The processor enforces 4-byte alignment for the sp register. Operations which misalign the stack result in unpredictable behavior.⁴ Windows requires further that the stack be 8-byte aligned at function call boundaries.

The ARM is notable for putting the program counter in the general-purpose register category, a feature which has been called “overly uniform” by noted processor architect Mitch Alsup. The program counter register reads as the address of the current instruction plus four: The +4 is due to the pipelining of the original ARM implementation: By the time the pipeline gets to fetching the value of the register, the CPU has already advanced the instruction pointer four bytes. Even though later implementations of ARM have deeper pipelining, they continue to emulate the original pipelining for the purpose of reading from the program counter.⁵ Writing to the program counter acts like a jump instruction: The next instruction to be executed is the one at the address you wrote.
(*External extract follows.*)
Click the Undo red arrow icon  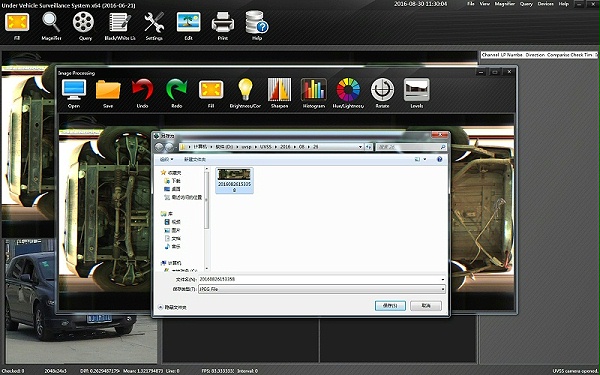click(x=142, y=90)
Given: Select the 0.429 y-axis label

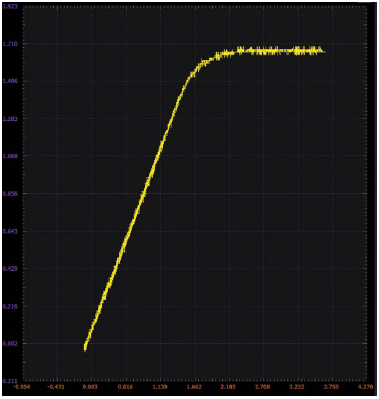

This magic treatment of the program counter register is a bit mind-blowing when you first encounter it.

Floating point and SIMD support (Neon) is optional in the ARM architecture, but Windows requires both. This means that you also have 32 double-precision (64-bit) floating point registers, which can also be split into 64 single-precision (32-bit) floating point registers.

Registers		Preserved?
s0  + s1	d0	No
s2  + s3	d1
⋮	⋮
s14 + s15	d7
s16 + s17	d8	Yes
⋮	⋮
s30 + s31	d15
s32 + s33	d16	No
⋮	⋮
s62 + s63	d31

The ARM does not have branch delay slots. You can breathe a sigh of relief.

The flags register is formally known as the Application Program Status Register (APSR). These flags are available to user mode:

Mnemonic	Meaning	Notes
N	Negative	Set if the result is negative
Z	Zero	Set if the result is zero
C	Carry	Multiple purposes
V	Overflow	Signed overflow
Q	Saturation	Accumulated overflow
GE[n]	Greater than or equal to	4 flags (SIMD)

The overflow flag records whether the most recent operation resulted in signed overflow. The saturation flag is used by multimedia instructions to accumulate whether any overflow occurred since it was last cleared. The GE flags record the result of SIMD operations. Flags are not preserved across calls.

Under the Windows ABI, there is an 8-byte red zone beneath the stack pointer. However, you’ll never see the compiler using it because the red zone is reserved. It’s there for intrusive profilers.

Intrusive profilers inject code into your binary to update hit counts. The ARM does not have an absolute addressing mode; access to memory is always indirect through registers. Therefore, the profiler needs to be able to “borrow” a register in order to access memory, and it does so by saving the current contents of two temporary registers to the red zone. This frees up just enough registers to be able to update profiling information.

    str     r12, [sp, #-4]  ; save r12 into the red zone
    str     r0,  [sp, #-8]  ; save r0  into the red zone

    ; We can now use r12 and r0 to update profiling statistics.
    ... do profiling stuff with r12 and r0 ...

    ; All done. Restore the registers we borrowed.
    ldr     r0,  [sp, #-8]  ; recover r0  from the red zone
    ldr     r12, [sp, #-4]  ; recover r12 from the red zone

¹ Windows CE also supported ARM, it supported both Thumb-2 mode and classic ARM, so its ABI was different. This series covers the Windows 10 ABI.

² Thumb-2 is an expansion of an earlier instruction set known unsurprisingly as Thumb. (Exercise: Why didn’t they call it Thumb-1?) The idea of using a 16-bit instruction set came from the SuperH, and ARM licensed it from Hitachi for use in Thumb mode.

³ The use of r13 as the stack pointer is not architectural in classic ARM, but it is architectural in Thumb-2. Doing so frees up space in the tight 16-bit instruction encoding space.

⁴ In processor-speak, unpredictable means that the processor can perform any operations it likes, provided they are permissible at the current privilege level. For example, an unpredictable operation in user mode can set all registers to 42. But it cannot perform privileged operations, and the result cannot be dependent upon state that is not visible to user mode.

⁵ As with branch delay slots, the +4 effect of reading from the program counter is another example of how a clever hack in a processor’s original architecture turns into a compatibility constraint for future implementations.